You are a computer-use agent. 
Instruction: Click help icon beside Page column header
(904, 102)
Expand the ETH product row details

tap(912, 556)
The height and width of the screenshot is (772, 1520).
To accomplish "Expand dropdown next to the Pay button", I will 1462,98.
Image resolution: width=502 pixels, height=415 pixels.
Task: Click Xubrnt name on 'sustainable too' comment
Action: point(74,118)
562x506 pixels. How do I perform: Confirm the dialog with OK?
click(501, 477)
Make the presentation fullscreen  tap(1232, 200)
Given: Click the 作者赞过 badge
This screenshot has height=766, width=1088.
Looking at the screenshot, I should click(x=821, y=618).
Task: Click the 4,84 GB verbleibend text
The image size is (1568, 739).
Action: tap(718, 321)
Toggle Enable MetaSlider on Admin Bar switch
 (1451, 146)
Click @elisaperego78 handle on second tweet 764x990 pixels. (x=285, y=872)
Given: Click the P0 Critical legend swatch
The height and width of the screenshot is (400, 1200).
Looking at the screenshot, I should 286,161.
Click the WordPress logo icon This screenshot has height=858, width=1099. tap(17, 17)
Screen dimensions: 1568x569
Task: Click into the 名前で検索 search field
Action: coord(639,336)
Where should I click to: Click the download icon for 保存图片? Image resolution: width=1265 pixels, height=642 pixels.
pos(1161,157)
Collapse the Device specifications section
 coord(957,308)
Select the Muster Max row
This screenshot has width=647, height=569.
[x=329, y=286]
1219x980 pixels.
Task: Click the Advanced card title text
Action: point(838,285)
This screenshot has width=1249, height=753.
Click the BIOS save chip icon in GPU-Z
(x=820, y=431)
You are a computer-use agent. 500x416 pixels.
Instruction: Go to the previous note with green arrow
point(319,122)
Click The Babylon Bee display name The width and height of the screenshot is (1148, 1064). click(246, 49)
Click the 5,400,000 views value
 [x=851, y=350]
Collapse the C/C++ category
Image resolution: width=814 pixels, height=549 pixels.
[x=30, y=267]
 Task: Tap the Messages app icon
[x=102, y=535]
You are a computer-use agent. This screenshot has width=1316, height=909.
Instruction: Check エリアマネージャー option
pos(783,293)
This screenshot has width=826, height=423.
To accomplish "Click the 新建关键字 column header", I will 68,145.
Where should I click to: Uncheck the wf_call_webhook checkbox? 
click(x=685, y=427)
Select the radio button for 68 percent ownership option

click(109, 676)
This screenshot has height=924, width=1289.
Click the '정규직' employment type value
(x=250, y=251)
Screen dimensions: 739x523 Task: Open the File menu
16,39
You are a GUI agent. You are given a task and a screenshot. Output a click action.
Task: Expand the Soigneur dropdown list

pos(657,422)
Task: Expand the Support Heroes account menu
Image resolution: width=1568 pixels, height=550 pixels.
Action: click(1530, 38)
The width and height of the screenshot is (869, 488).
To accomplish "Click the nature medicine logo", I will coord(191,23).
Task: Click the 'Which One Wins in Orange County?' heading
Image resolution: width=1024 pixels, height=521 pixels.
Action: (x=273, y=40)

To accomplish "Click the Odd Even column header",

***

■ Problem statement: Look above for the line with "Expand the ETH product row details" and the line with "The height and width of the screenshot is (772, 1520).". Retype those two lines and every line between them exactly, adding nothing.

■ Result:
Expand the ETH product row details

tap(912, 556)
The height and width of the screenshot is (772, 1520).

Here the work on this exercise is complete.